The four-year-old touched down on Saturday after a 10-hour flight by air ambulance with stops in Canada and Iceland.

His father Stephen said “horrendous” medical costs in the three weeks spent in the US could amount to more than £400,000 — and appealed for the public’s help in continuing to raise funds for his treatment.

Oscar, who was diagnosed with neuroblastoma in November last year, was unable to undergo a six-month treatment in Philadelphia after a problem was discovered with his heart.

His life hung in the balance for four days after his condition deteriorated, but the little fighter recovered enough to make the long journey home.

Mr Knox said that although it was “heartbreaking” to see his child go through such pain, the family will “continue to do everything they can to help him beat his condition”.

They will now be assessing further treatments for when Oscar is well enough.

“It’s good to be back in Belfast. He’s doing really well and handled the flight very well,” Stephen told the Belfast Telegraph.

“But we don’t really know where we are going right now and there has to be a lot of discussion.”

Oscar’s battle with neuroblastoma came to the attention of thousands across the globe when his family set up a Twitter account to help raise awareness of his battle.

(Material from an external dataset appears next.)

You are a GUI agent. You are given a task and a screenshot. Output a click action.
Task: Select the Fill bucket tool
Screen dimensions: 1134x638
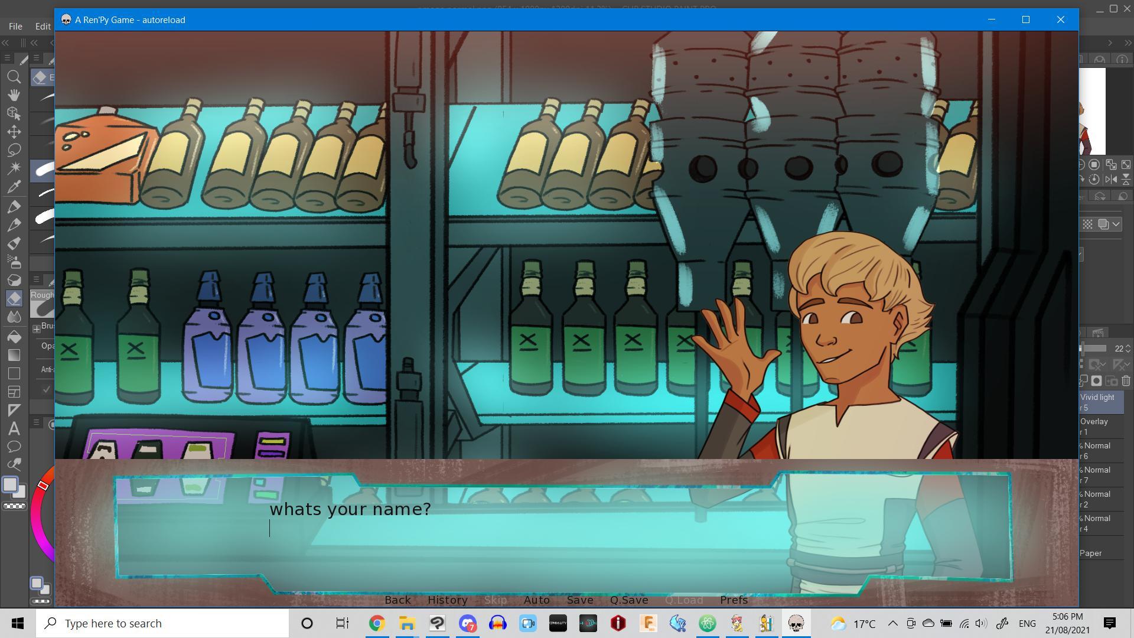pyautogui.click(x=14, y=336)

They managed to raise the £250,000 needed to pay for the treatment for him in the US within just a few months, but with his latest problem, costs spiralled and they will need to fundraise again.

Background

Little Oscar Knox is suffering from neuroblastoma — an aggressive form of cancer. Earlier this month the four-year-old and his parents Stephen and Leona travelled to Philadelphia for potentially life-saving treatment. However, it was then discovered that the Belfast boy had a serious heart condition which meant that he could not undergo the planned immunotherapy.